# Preprocessing

This stage is focused on ensuring our data is ready to be fed into a model. 

- Columns: The train, validate, and test dataset should have the same columns. If any modifications were made to train, they should be executed on validate and test, as well. 
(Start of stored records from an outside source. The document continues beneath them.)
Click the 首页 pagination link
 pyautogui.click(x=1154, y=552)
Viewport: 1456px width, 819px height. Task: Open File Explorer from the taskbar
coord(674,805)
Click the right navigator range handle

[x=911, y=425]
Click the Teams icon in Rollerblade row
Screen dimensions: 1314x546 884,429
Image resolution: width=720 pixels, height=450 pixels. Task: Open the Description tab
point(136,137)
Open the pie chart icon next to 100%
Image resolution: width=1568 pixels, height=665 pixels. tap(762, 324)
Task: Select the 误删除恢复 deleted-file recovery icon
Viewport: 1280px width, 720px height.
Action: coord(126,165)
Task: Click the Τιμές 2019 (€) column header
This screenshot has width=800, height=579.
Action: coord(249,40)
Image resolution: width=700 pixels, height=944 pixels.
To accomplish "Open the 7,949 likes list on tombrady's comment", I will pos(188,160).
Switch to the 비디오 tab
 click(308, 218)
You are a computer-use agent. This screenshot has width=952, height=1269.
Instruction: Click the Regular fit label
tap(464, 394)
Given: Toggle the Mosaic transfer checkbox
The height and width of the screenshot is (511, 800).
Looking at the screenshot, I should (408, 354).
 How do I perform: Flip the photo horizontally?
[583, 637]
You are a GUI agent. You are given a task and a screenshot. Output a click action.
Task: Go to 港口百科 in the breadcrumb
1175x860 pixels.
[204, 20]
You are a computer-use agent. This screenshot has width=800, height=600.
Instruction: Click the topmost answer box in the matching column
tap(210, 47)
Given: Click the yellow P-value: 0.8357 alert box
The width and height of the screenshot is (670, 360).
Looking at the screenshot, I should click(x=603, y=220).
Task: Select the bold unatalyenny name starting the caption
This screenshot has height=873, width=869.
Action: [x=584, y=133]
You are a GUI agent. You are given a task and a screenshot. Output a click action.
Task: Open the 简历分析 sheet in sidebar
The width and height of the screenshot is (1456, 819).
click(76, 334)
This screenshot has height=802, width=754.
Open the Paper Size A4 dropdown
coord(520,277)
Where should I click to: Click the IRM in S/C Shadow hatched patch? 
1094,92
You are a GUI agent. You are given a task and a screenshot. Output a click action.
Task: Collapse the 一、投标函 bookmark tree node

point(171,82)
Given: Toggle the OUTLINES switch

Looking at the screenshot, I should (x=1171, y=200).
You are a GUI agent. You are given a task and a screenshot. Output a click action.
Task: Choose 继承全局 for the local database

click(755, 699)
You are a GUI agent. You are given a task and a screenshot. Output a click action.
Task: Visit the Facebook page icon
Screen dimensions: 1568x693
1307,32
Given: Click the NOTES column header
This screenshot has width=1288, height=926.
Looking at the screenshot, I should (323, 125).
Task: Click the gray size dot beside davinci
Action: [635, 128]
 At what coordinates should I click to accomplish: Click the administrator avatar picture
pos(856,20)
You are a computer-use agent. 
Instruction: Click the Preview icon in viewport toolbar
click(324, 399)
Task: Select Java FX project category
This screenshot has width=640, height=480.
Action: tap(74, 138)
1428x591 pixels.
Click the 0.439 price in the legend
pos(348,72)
- Datatypes: All datatypes that will be fed into model need to be numeric (dummy vars, factor vars, manual encoding)  
- Scale numeric data: If an algorithm will be used that will be affected by the differing weights, this ensures that continuous variables have the same weight and are on the same units.
    - This will be talked about in a future module

- Tidy data: Getting your data in the shape it needs to be for modeling and exploring. Every row should be an observation and every column should be a feature/attribute/variable. We want 1 observation per row, and 1 row per observation. If you want to predict a customer churn, each row should be a customer and each customer should be on only 1 row. (address duplicates, aggregate, melt, reshape, ...)   
    - this will be talked about in a future module

We will be focused on cleaning up datatypes for modeling. This is known as encoding, where we turn all string values into numeric values. 

We will continue working through the titanic dataset.

In [9]:
import pandas as pd
import numpy as np

from sklearn.model_selection import train_test_split

import acquire
import prepare

In [2]:
# Get Titanic data

df = acquire.get_titanic_data()
df.head()

Unnamed: 0,passenger_id,survived,pclass,sex,age,sibsp,parch,fare,embarked,class,deck,embark_town,alone
0,0,0,3,male,22.0,1,0,7.25,S,Third,,Southampton,0
1,1,1,1,female,38.0,1,0,71.2833,C,First,C,Cherbourg,0
2,2,1,3,female,26.0,0,0,7.925,S,Third,,Southampton,1
3,3,1,1,female,35.0,1,0,53.1,S,First,C,Southampton,0
4,4,0,3,male,35.0,0,0,8.05,S,Third,,Southampton,1


In [3]:
# Prepare Titanic data

train, validate, test = prepare.prep_titanic_data(df)
train.head()

Unnamed: 0,passenger_id,survived,pclass,sex,sibsp,parch,fare,embark_town,alone
583,583,0,1,male,0,0,40.125,Cherbourg,1
165,165,1,3,male,0,2,20.525,Southampton,0
50,50,0,3,male,4,1,39.6875,Southampton,0
259,259,1,2,female,0,1,26.0,Southampton,0
306,306,1,1,female,0,0,110.8833,Cherbourg,1


Get dummy vars for sex and embark_town

- dummy_na: create a dummy var for na values, also?   
- drop_first: drop first dummy var (since we know if they do not belong to any of the vars listed, then they must belong to the first one that is not listed).   

In [4]:
# Using drop_first leaves sex_male, embark_town_Queenstown, and embark_town_Southampton.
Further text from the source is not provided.